Marcardier v. Chesapeake Insurance Company, 12 U.S. 39 (1814)
U.S. Supreme CourtMarcardier v. Chesapeake Insurance Company, 12 U.S. 8 Cranch 39 39 (1814)
Marcardier v. Chesapeake Insurance Company
12 U.S. (8 Cranch) 39
Where a technical total loss is sought to be maintained upon the mere ground of deterioration of the cargo at an intermediate port to a moiety of its value, all the deterioration of memorandum articles must be excluded from the estimate. Therefore, in a cargo of a mixed character, no abandonment for mere deterioration in value during the voyage can be valid unless the damage on the nonmemorandum articles exceed a moiety of the value of the whole cargo, including the memorandum articles.
Where the general owner of a ship retains the possession, command, and navigation of the same and contracts to carry a cargo on freight for the voyage, the charter party is to be considered as a mere affreightment sounding in covenant, and the freighter is not clothed with the character or legal responsibility of ownership.
In such case, the general owner is also owner for the voyage.
Consequently, if he be master of the vessel, he is incapable of committing barratry.
Barratry is an act committed by the master or mariners of a ship for some unlawful or fraudulent purpose contrary to their duty to their owner whereby the latter sustains an injury.
The facts of this case were thus stated by STORY, J. in delivering the opinion of the Court.

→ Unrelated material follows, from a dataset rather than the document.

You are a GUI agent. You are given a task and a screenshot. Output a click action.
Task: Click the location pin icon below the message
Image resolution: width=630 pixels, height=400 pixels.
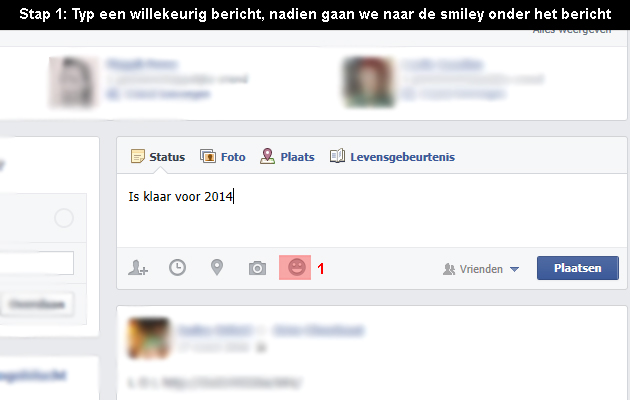217,267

This is an action on a policy of insurance, underwritten by the defendants on 29 October, 1806, for $31,000, upon any kind of lawful goods on board the brig Betsey, whereof Alexander McDougal was then
master, on a voyage at and from New York to Nantes. McDougal was the general owner of the brig, and on 1 October, 1806, by a charter party of affreightment made with the plaintiff, granted and to freight let to the plaintiff the said brig, excepting and reserving her cabin for the use of the master and mate and for accommodation of passengers, as therein mentioned, and so much room in the hold as might be necessary for the mariners and storage of water, wood, provisions, and cables, for the voyage from New York to Nantes, and McDougal, by the same instrument covenanted to man, victual, and navigate the brig at his own charge during the voyage and to receive on board any shipment of goods, not contraband, which the plaintiff should tender at the side of the ship or within reach of her tackles at New York and to stow and secure the same and proceed therewith to Nantes and there discharge the same. The passengers on board the brig were to be at the joint expense of the parties, and the passage money was to be equally divided between them. The other clauses in the charter party are not material to be stated except that the plaintiff covenanted to pay the stipulated freight and demurrage. The cargo, put on board by the plaintiff, was of the invoice value of $29,889, of which $7,439 was in memorandum articles. The brig sailed on the voyage under the command of McDougal on 9 November, 1806, and during the voyage was compelled by stress of weather and other accidents to bear away for the West Indies, and arrived at the port of St. Johns, in Antigua, on 22 December. There the master made application to the vice admiralty for a survey, &c., and such proceedings were had upon his application that the cargo was landed, and by a decretal order of the court of 31 January, 1807, the same was ordered to be sold for the benefit of all concerned, reserving the question as to freight. Under this decree the cargo was accordingly sold, and the sales completed before 28 March, 1807, and the net proceeds of the whole of the plaintiff's property amounted to $13,767. The net proceeds of the memorandum articles, included in the same sum, were $6,863.30. The whole proceeds were paid over to an agent appointed by McDougal, and the freight for the whole voyage was allowed him by the admiralty upon a report
of commissioners, to whom the question was referred. The brig was repaired at Antigua within a reasonable time at the expense of one sixth only of her value, and capable of performing the voyage with the original cargo, but McDougal voluntarily abandoned the voyage at Antigua for his own emolument and advantage. Of the cargo, 99 bags of coffee were spoiled and thrown overboard, and the residue greatly damaged by the perils of the seas, and the whole cargo, including the memorandum articles, sustained a damage during the voyage exceeding a moiety of its original value. On 4 Feb. 1807 and within a reasonable time after receiving information of the loss, the plaintiff abandoned the whole cargo to the underwriters.
The declaration contained two counts for a total loss -- 1st by the perils of the seas and 2d by barratry of the master. At the trial, the court below, upon the facts and circumstances above stated, held that the plaintiff was not entitled to recover as for a total loss of the cargo insured, including the memorandum articles, and the cause came up to this Court upon a bill of exceptions to that opinion.